Text block ->
--------------------------------
CellViT: Vision Transformers for Precise Cell Segmentation and Classification

TL;DR

CellViT introduces a ViT/encoder-based nucleus segmentation framework that unifies detection, segmentation, and classification within a U-Net–like architecture. By leveraging large-scale histology-pretrained ViTs (ViT256) and SAM as backbones, and by employing multi-task losses and HoVer-Net–style postprocessing, it achieves state-of-the-art nuclei detection and competitive segmentation on PanNuke, while generalizing to MoNuSeg without finetuning. The model also yields informative nucleus embeddings that can support downstream predictive tasks, and its 1024×1024 patch inference substantially speeds up WSI processing compared with traditional CNN-based methods. Overall, CellViT demonstrates the value of transformer-based backbones for precise cell-level analysis in digital pathology and enables efficient, scalable analysis of gigapixel WSIs.

Abstract

Nuclei detection and segmentation in hematoxylin and eosin-stained (H&E) tissue images are important clinical tasks and crucial for a wide range of applications. However, it is a challenging task due to nuclei variances in staining and size, overlapping boundaries, and nuclei clustering. While convolutional neural networks have been extensively used for this task, we explore the potential of Transformer-based networks in this domain. Therefore, we introduce a new method for automated instance segmentation of cell nuclei in digitized tissue samples using a deep learning architecture based on Vision Transformer called CellViT. CellViT is trained and evaluated on the PanNuke dataset, which is one of the most challenging nuclei instance segmentation datasets, consisting of nearly 200,000 annotated Nuclei into 5 clinically important classes in 19 tissue types. We demonstrate the superiority of large-scale in-domain and out-of-domain pre-trained Vision Transformers by leveraging the recently published Segment Anything Model and a ViT-encoder pre-trained on 104 million histological image patches - achieving state-of-the-art nuclei detection and instance segmentation performance on the PanNuke dataset with a mean panoptic quality of 0.50 and an F1-detection score of 0.83. The code is publicly available at https://github.com/TIO-IKIM/CellViT

Figures (7)

• Figure 1: Network structure of CellViT. An input image is transformed into a sequence of tokens (flattened input sections). By using skip connections at multiple encoder depth levels and a dedicated upsampling decoder network, precise nuclei instance segmentations are derived. Nuclei embeddings are extracted from the Transformer encoder.
• Figure 2: Network structure of our proposed CellViT-network consisting of a ViT encoder connected to multiple decoders via skip connections. Postprocessing is used to separate overlapping nuclei and perform nuclei type classification. For visualization purposes, the tissue classification branch is not illustrated. As encoder networks, we used the pre-trained $\text{ViT}_{256}$ and SAM models.
• Figure 3: PanNuke nuclei distribution overview for each of the nineteen tissue types, sorted by the total number of nuclei inside the tissue. The total number of nuclei within a tissue type is given in parentheses. Adapted from pannuke.
• Figure 4: Example of PanNuke patches with ground-truth annotations and CellViT-SAM-H predictions overlaid for each tissue type.
• Figure 5: Two-dimensional UMAP embedding visualization (left) of the CoNSeP dataset with the CellViT-SAM-H and $\text{CellViT}_{256}$ (HoVer-Net encoder) models trained on PanNuke. We extract cell-tokens for each detected cell with our model, resulting in one embedding vector per cell. On the right side of the figure, representative clusters derived with the CellViT-SAM-H model are displayed alongside corresponding tissue images. The color overlay illustrates the ground-truth nuclei types within the dataset.
--------------------------------
Provided information ->
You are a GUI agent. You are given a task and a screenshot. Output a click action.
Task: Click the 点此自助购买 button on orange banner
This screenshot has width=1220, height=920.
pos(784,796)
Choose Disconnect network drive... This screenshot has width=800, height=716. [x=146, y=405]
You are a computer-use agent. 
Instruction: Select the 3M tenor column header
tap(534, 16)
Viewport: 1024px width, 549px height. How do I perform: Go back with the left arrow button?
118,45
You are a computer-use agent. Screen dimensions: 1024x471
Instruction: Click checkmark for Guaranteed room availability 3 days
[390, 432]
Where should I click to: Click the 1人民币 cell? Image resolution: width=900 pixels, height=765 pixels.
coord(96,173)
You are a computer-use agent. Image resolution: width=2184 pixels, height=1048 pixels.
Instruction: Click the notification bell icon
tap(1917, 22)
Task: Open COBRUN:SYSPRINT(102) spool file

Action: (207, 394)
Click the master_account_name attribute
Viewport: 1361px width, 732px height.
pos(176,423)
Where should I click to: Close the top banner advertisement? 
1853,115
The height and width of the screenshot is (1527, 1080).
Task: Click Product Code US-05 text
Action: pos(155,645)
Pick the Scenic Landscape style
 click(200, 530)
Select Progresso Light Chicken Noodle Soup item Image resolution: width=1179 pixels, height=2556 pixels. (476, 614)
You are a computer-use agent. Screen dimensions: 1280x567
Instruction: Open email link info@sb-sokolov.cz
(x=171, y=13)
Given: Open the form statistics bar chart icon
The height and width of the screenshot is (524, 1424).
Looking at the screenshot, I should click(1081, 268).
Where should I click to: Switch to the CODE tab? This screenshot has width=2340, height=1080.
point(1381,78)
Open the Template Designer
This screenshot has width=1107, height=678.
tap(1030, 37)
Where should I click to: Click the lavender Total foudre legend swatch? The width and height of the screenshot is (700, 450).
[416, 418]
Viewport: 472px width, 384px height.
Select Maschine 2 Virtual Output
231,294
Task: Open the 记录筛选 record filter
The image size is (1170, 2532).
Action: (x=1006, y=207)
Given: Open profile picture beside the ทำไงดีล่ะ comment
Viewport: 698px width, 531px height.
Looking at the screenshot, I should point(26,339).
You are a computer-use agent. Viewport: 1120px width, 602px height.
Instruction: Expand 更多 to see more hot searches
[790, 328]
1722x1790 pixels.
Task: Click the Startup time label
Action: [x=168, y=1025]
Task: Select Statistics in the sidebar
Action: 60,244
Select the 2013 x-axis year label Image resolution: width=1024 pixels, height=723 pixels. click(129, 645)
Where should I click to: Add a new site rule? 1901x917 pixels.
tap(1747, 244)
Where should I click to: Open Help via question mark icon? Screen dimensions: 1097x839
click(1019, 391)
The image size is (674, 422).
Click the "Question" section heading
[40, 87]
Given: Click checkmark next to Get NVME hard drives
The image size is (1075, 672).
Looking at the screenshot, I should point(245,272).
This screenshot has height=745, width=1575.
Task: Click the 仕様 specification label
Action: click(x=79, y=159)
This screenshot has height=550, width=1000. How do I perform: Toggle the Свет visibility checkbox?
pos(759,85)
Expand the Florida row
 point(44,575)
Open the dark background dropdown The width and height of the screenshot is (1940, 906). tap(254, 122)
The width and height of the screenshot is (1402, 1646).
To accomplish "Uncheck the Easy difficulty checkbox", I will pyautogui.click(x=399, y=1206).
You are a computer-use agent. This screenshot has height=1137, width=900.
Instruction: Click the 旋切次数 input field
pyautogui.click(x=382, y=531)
--------------------------------
Problem to work on -> Name each dataset that the CellViT text above mentions.

Answer space -> PanNuke, MoNuSeg, CoNSeP